In his Critique of Pure Reason (1781), Immanuel Kant – the writer who, more than any other, encapsulated what (the) Enlightenment has come to mean for subsequent generations – discussed his contemporaries’ emphasis on criticism. ‘Our age is in especial degree, the age of criticism, and to criticism everything must submit’. While this submission is usually assigned to the age of Voltaire, where biting critique of the state and religion was seen as freeing human thought from tyranny and superstition, it is rarely identified with the age of Romanticism that followed.
The current show at the Yale University Art Gallery challenges this traditional division, which sees Romantic artists and writers rejecting Enlightenment emphasis on scientific empiricism and reason, turning instead to interest in the emotions, fantasy, religion and the human spirit. ‘The Critique of Reason: Romantic Art 1760–1860’ brings together over 300 works from the spectacular collections of the gallery and the Yale Center for British Art, alongside loans from private collections and the Lewis Walpole Library, to argue that Romantic artists were, in fact, continuing the Enlightenment emphasis on criticism and applying it to the emotional responses and experiences which that era’s thinkers had overlooked.
Across eight broad sections that encompass landscape, travel, the natural world, literature, religion, portraiture and social critique, Romantic artists are shown to have embraced Enlightenment critical ideals in two ways: firstly in bringing new perspectives and subject matters to bear on the age’s scientific, empirical concerns; and secondly through embracing and adapting the new technologies and techniques which came out of that science.
Thus, George Stubbs’ analysis both of the complex anatomy of the animal world and of the raw emotions of nature are shown by juxtaposing his A Lion attacking a horse (1770) from the University Art Gallery with his Zebra (1763) from the Center for British Art. Conflicting responses to the non-European societies encountered through both naval exploration and military invasion are considered by combining William Hodges’ Tahitian War Galleys in Matavai Bay (1776) with Eugène Delacroix’s lithographs of Femmes d’Alger from the 1830s. Traditional Romantic interest in extreme literary and religious emotion is reconsidered through a focus on analysing human expression and emotion within the epic narratives of John Martin, Fuseli or Blake.

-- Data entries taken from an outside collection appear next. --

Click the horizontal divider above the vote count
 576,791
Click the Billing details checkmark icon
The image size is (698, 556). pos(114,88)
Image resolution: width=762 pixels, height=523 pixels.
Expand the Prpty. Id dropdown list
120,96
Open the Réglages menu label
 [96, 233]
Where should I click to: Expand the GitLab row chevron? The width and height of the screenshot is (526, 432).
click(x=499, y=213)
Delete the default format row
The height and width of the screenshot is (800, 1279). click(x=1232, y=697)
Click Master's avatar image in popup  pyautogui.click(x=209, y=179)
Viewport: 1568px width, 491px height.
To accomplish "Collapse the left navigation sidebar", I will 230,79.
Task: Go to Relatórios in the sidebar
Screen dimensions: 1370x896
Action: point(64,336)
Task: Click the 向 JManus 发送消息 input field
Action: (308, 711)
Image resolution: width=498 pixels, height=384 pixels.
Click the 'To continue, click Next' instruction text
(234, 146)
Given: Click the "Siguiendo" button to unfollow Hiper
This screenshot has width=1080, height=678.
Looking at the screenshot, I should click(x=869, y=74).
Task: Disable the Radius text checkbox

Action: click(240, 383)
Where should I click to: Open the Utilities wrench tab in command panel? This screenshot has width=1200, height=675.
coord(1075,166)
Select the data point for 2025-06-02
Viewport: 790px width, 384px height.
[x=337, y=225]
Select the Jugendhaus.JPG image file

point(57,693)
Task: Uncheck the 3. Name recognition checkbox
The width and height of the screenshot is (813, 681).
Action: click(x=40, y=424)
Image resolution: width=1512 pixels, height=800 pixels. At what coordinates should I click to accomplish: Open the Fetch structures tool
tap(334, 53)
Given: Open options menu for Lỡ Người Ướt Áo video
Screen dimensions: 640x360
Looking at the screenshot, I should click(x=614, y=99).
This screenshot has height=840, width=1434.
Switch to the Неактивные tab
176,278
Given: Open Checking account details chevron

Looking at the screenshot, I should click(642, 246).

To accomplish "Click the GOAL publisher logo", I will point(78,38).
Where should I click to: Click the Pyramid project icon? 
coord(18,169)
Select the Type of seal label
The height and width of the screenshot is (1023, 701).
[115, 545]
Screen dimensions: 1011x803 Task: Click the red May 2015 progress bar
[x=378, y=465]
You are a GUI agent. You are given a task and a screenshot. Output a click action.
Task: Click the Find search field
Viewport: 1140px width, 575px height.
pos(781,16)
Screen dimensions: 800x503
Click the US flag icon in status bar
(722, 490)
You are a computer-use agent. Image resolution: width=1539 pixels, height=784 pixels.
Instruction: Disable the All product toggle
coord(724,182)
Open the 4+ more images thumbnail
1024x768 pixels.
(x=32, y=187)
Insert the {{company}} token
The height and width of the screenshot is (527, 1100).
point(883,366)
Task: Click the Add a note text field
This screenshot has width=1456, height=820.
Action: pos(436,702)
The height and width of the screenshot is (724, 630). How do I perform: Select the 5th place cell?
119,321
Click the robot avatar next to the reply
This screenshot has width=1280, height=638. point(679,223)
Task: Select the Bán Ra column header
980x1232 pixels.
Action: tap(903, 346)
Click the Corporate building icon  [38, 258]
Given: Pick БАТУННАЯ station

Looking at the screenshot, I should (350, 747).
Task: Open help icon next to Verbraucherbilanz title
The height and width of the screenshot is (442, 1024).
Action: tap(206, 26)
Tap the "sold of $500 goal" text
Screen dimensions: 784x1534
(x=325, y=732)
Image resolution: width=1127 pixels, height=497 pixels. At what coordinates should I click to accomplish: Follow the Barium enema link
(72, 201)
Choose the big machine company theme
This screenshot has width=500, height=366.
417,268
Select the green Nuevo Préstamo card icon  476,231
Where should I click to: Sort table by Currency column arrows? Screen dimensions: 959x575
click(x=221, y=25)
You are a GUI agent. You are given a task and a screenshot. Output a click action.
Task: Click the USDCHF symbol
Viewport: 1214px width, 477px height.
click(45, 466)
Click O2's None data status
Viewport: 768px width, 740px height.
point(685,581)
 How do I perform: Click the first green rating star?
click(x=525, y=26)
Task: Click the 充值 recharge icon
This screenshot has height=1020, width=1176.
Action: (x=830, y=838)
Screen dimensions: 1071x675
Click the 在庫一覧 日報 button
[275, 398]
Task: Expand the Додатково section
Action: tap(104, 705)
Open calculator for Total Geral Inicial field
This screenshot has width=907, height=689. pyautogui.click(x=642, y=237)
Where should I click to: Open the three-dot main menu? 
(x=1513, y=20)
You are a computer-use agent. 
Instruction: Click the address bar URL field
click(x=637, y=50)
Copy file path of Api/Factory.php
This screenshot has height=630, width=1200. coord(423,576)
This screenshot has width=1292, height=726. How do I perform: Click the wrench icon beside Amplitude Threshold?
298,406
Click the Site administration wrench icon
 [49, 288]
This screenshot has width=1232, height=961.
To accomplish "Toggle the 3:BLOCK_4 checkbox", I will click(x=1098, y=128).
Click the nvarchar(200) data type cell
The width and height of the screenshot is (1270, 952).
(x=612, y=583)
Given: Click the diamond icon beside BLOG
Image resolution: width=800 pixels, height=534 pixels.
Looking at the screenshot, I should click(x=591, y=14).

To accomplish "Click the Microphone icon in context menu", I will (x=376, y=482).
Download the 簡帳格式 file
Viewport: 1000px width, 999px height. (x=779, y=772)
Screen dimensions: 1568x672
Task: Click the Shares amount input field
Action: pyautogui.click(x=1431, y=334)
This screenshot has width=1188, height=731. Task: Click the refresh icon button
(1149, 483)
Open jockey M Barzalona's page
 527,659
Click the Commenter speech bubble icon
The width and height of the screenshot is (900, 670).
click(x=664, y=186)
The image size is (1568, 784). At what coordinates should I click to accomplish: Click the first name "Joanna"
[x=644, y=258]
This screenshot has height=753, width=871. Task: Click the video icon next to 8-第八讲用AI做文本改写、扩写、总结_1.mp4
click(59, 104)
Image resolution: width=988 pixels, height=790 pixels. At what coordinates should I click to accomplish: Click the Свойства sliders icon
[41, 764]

Martin’s religious dramas add to the overwhelming fascination with landscape that emerges in the exhibition: a central section is devoted to how Turner, Millet, Constable, Bonnington et al saw landscape as encapsulating its own meaning without needing human subjects. Particular attention is paid to the changing role of the sketch and growing artistic emphasis on personal, private and direct observation of nature: Constable’s cloud studies are the best-known example.
This crucial change in artistic practice during the Romantic period is considered alongside other new technologies that allowed artistic criticism to take new forms. Careful attention is given to the development of the lithograph, daguerreotype and Woodburytype, as well as to growing scientific interest in physiognomy. The striking juxtaposition of Carl Wilhelm Kolbe’s fantastical etching of a dead oak (c.1830–35) with Gustave le Gray’s soft salt print of the forest at Fontainebleau (c.1855) emphasises how carefully framed both images are, and how early photography came out of the dual concerns for which the exhibition argues.
Remarkably, this is the first collaboration between Yale’s University Art Gallery and its Center for British Art, despite the two venerable institutions facing each other across a central New Haven street in buildings both designed by Louis Kahn. The exhibition begins and ends with the human face, from intimate but respectful painted portraits by Thomas Lawrence to biting satires in bronze by Daumier. It shows how the critical interests of Enlightenment and Romantic artists alike ultimately condensed to a central concern with what it meant to be human and alive. It likewise shows what rational beauty can be achieved when these two Yale collections bring their critical heft together, much like the two historical eras that they consider.
‘The Critique of Reason: Romantic Art, 1760–1860’ is at the Yale University Art Gallery until 26 July.